I would like to use garbled circuits to provide a service that allows people to vote where they do not need to reveal their votes to my server or to anyone else. Let's assume that I have secure ways to generate garbled circuits, perform oblivious transfer for the inputs, and to evaluate the circuits. Let's also assume that every person who will vote has a login to my service, that they have a working public/private keypair, and that the server has a copy of their public key. I will use this because in this scenario voters won't be able to easily connect to each other, and must communicate through the server.

This is just for a school project/my own interest. I will be very clearly advertising that the project was not done by security experts.

This is how I have envisioned the general flow of information:

  1. The server, knowing the number of voters and having the ids of all the voters (as in, their logins to the service), crafts a garbled circuit which will compute the outcome of the vote.

  2. The server gives this circuit to every voter, as well as the public keys of every other voter that will be participating.

  3. Every voter retrieves their input from the server using oblivious transfer.

  4. Each voter then encrypts their input with the public keys of every other voter. They then send their encrypted input back to the server.

  5. The server then distributes every voter's input to every voter by giving them the version encrypted with the receiving voter's public key.

  6. Every voter decrypts the others' inputs with their private key.

  7. Every voter evaluates the garbled circuit.

  8. Voters send the output of the circuit to the server.

  9. If the server notices any of the outputs are different, it broadcasts that the vote is bad.
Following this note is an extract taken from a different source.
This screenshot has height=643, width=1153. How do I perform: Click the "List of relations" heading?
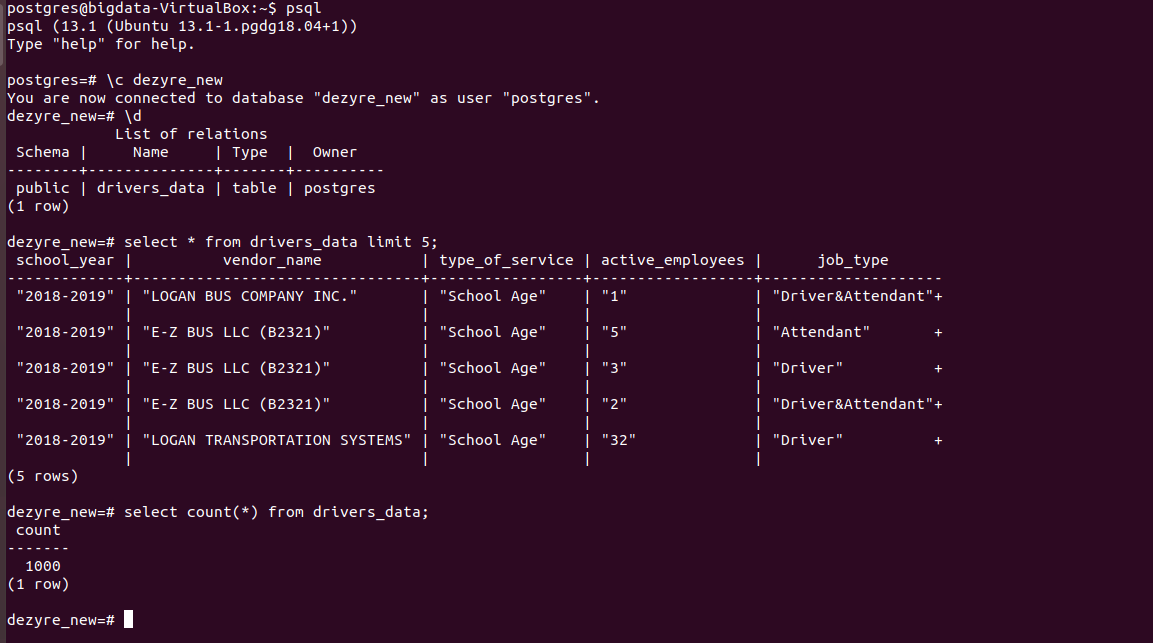(x=191, y=134)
Otherwise, it broadcasts the outcome of the vote.

  10. Each voter checks that the broadcasted outcome is the same as the outcome they computed.
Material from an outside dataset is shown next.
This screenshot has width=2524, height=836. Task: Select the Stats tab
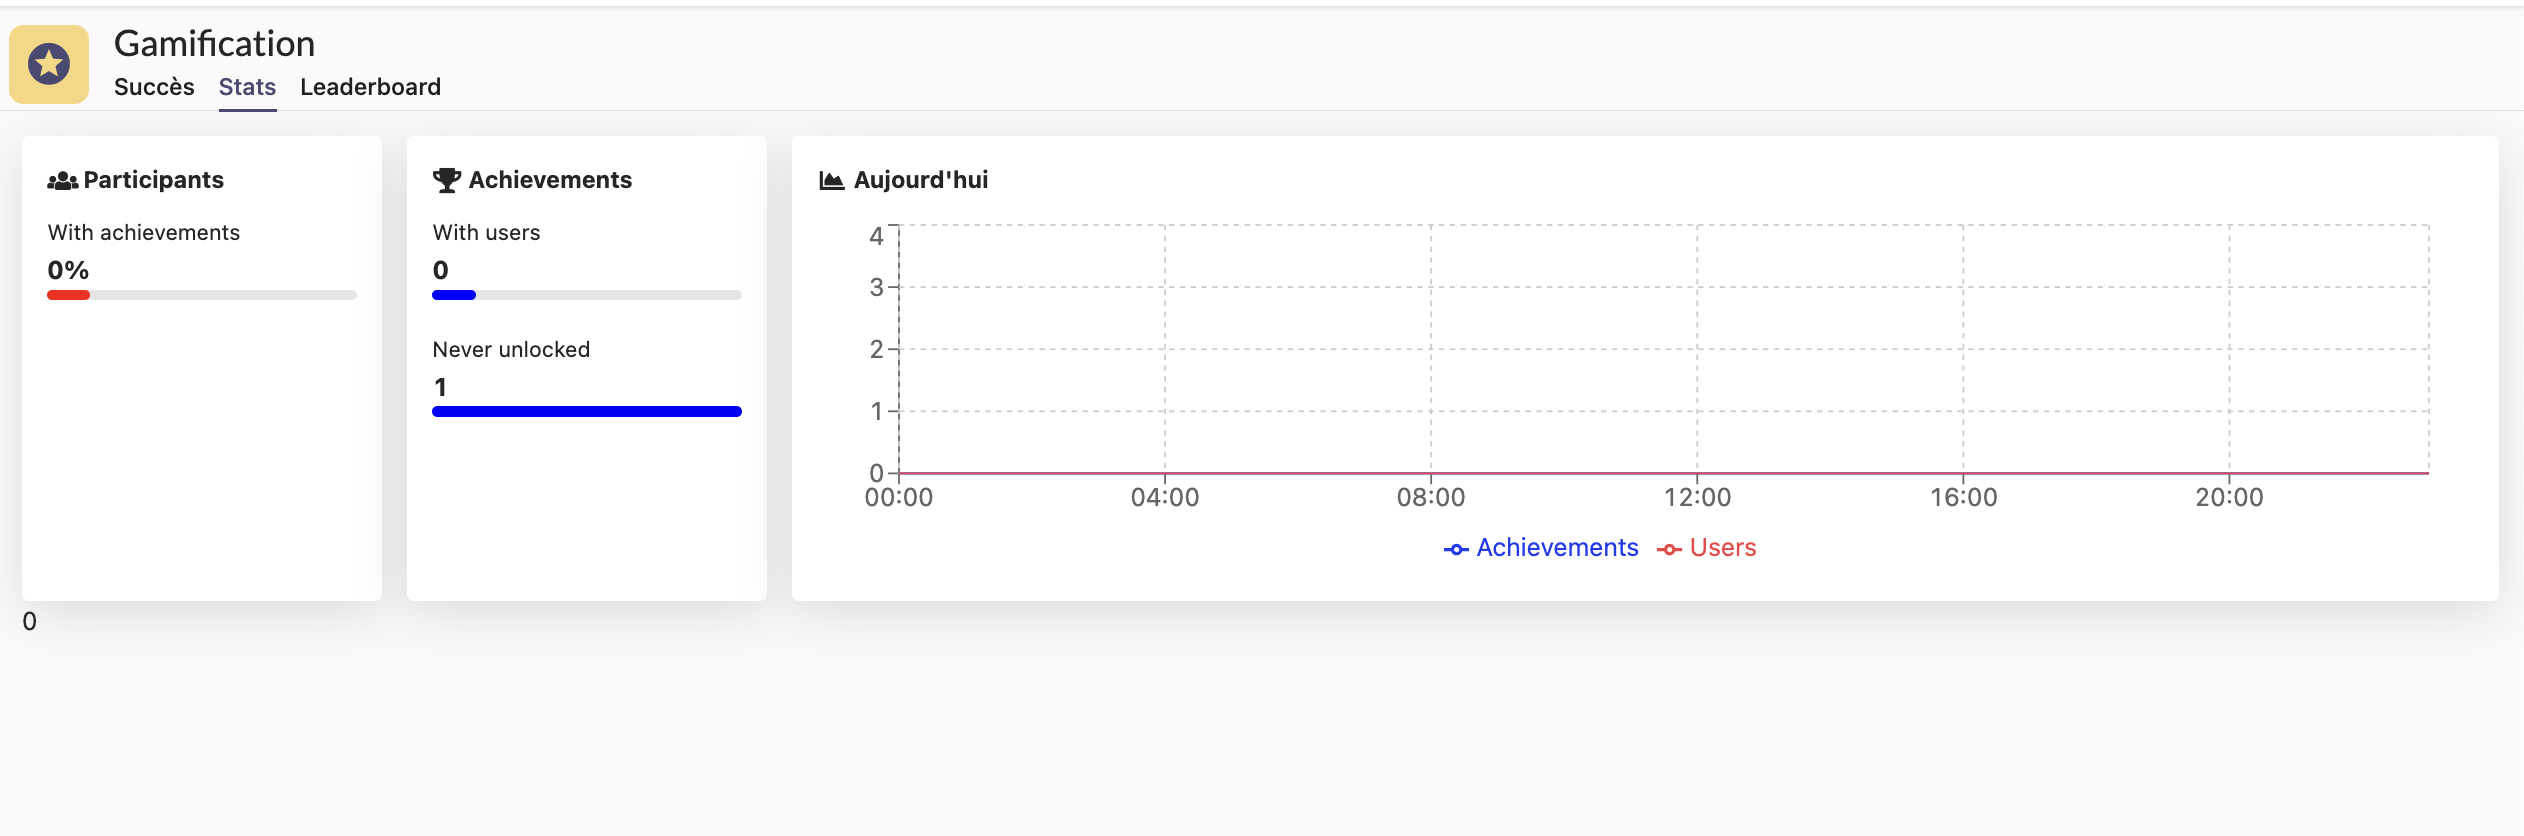[247, 87]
Have I missed anything obvious here? Do you see any ways to make it more efficient?

  • 3
    $\begingroup$ Did you consider this paper, which is a lot more recent than Yao's? Side note: this might be a better fit at crypto.SE $\endgroup$
    – Tobi Nary
    Commented Mar 30, 2016 at 11:30
  • $\begingroup$ That seems like a very good paper. At this point, I have invested a fair amount of my time into garbled circuits and am hoping to go down that route. However, if in the future I find implementing a scheme using garbled circuits untenable I will probably start at this paper. $\endgroup$
    – Rhyzomatic
    Commented Mar 30, 2016 at 14:53
  • 2
    $\begingroup$ @SmokeDispenser Garbled circuits are much better suited for two-party computation tasks than GKN. $\endgroup$ Commented Mar 30, 2016 at 16:21

1 Answer 1


Unfortunately, the answer to your question is yes. You have made glaring mistakes. In particular, Yao's garbled circuits are suited for two-party computation only, and here you wish to carry out a multiparty computation. One huge problem that arises with your entire approach is that if the server colludes with one of the voters, then they can learn the inputs of all of the parties. (I haven't looked at all the fine details of the way you propose working, since this inherent problem arises at the onset.)

There is a protocol that generalizes Yao garbled circuits to the multiparty setting; it is called BMR. However, it is less mature and harder to implement.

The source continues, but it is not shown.